On the Day of the Dead, they place all of the photos of their extended and departed family on the ofrenda to remember them, including a photo of Coco as a child with the face of her musician father torn out. Miguel comes to believe that this missing great-great-grandfather might in fact be one of Mexico’s greatest singers of all time, Ernesto de la Cruz (Benjamin Bratt), so he breaks into de la Cruz’s memorial at the graveyard to borrow his guitar to play in a talent competition.

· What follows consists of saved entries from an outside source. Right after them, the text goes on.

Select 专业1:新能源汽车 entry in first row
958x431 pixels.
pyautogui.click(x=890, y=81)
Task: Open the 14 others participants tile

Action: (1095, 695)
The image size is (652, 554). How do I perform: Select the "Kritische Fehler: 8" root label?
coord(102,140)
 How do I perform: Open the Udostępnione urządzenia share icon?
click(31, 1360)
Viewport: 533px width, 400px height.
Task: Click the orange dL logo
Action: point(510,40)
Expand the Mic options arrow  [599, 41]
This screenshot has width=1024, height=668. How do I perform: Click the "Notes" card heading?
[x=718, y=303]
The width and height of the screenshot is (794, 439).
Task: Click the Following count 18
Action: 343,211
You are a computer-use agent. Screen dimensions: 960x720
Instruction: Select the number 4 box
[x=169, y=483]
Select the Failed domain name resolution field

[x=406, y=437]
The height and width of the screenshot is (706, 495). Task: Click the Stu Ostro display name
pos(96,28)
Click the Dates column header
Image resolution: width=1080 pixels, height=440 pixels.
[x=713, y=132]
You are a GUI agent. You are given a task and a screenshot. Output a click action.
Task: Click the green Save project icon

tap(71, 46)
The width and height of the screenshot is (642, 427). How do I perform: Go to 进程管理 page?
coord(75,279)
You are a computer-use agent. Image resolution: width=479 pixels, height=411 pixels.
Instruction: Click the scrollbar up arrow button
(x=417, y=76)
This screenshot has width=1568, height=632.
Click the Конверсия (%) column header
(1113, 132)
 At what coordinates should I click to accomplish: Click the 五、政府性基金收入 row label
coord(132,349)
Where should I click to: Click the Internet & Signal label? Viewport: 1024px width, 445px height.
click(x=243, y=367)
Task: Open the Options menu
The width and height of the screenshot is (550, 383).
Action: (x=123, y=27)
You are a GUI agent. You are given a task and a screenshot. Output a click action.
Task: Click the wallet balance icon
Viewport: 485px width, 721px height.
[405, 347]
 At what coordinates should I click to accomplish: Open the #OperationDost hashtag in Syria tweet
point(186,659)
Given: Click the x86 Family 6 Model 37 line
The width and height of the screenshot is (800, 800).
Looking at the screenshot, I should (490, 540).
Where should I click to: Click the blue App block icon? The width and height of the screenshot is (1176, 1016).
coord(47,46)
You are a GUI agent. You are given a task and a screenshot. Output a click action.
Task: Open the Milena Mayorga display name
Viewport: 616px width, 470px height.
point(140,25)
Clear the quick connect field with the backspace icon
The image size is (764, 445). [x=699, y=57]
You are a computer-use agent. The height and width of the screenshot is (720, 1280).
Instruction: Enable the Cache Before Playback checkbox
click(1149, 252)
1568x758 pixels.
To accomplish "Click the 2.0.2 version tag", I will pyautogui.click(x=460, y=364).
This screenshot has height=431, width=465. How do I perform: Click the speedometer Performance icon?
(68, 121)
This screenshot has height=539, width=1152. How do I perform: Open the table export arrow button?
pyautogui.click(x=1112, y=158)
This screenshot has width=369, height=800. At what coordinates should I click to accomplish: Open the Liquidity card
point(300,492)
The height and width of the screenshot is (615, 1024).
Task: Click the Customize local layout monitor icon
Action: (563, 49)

Because of the weakening of the barriers between worlds on Dia de los Muertos, Miguel finds himself transported to the land of the dead where he must find a member of his family to give him a blessing to help him return. Hearing a con artist ne’er-do-well skeleton named Hector (Gael Garcia Bernal) mention that he knows how to get access to de la Cruz (who is still a hugely big deal in the afterlife apparently), they decide to team up. Hector’s price is he needs Miguel to put his picture on his ofrenda so he can cross over to see his family and loved ones. Having been forgotten, he is in danger of completely fading away, suffering a “second death” from which no one knows where you go.

This brings to the forefront the film’s theme on the importance of remembering your family and loved ones. Perhaps better than any other Pixar movie to date, this has well-developed themes that make it not only entertaining but meaningful.

Also unlike other Pixar movies, this is a musical. But unlike the traditional Disney princess model of musical, here the music is an organic part of the story and storytelling. They sing songs that are thematically relevant, but they always do so because there is a talent competition, a concert, or so on. In this way, it’s very similar to last year’s Sing Street. There’s also an easy comparison to Kubo and the Two Strings, although that film did less with its music as a storytelling device, but both films up the ante with delivering authentic stories about family and loss mixed with a realistic, loving tribute to another culture.

And the music is excellent. One of the recurring songs is de la Cruz’s biggest hits “Remember Me.” This takes on special significance when understanding that it is the remembrance of our family that continues to sustain them even after death. A final version of the song sung at the end with Miguel reunited with his family will not leave a dry eye in the theater.

And then there’s the visuals. Pixar is able to deliver a beautiful, stylized version of the land of the dead that is surreal, vibrant, and beautiful. The use of color, especially of orange marigold petals, brings life to the film in unexpected ways. The “sugar skull” look of so many different faces gives each character a different look and feel.

The most spectacular are some of the creatures that act as “spirit guides” in the land of the dead. Based on dragons, monkeys, dogs, and other creatures they are day-glo, beautiful, and magical. Miguel’s great-great grandmother’s spirit guide is a giant winged cat-dragon who may be the most impressive visual feat of the film.

The music and the visuals brings up one of the more interesting details many will not notice, but when Miguel plays his guitar, his fingers are playing actual chords and his strums and finger picking is correct for the music he’s playing. This is yet another example of a film taking the time to make sure all its details are right and authentic.

A word of caution: don’t go see this movie in 3D. It doesn’t need it. And wearing sunglasses in the theater will only dampen the beauty of the color palatte, as well as making it harder to wipe away tears that will flow from all but the most stone-hearted among us.

This is not a perfect film. The plot twist at the end is a tad predictable, but for a medium whose entire raison d’être is repeat viewings ad nauseum on home video, it doesn’t need to be. Will it hold up over repeat viewings? Absolutely.

With so many families now spending time during the holidays going to see movies together, there is simply no better choice out there than Coco. Make a date to take your familia as soon as possible.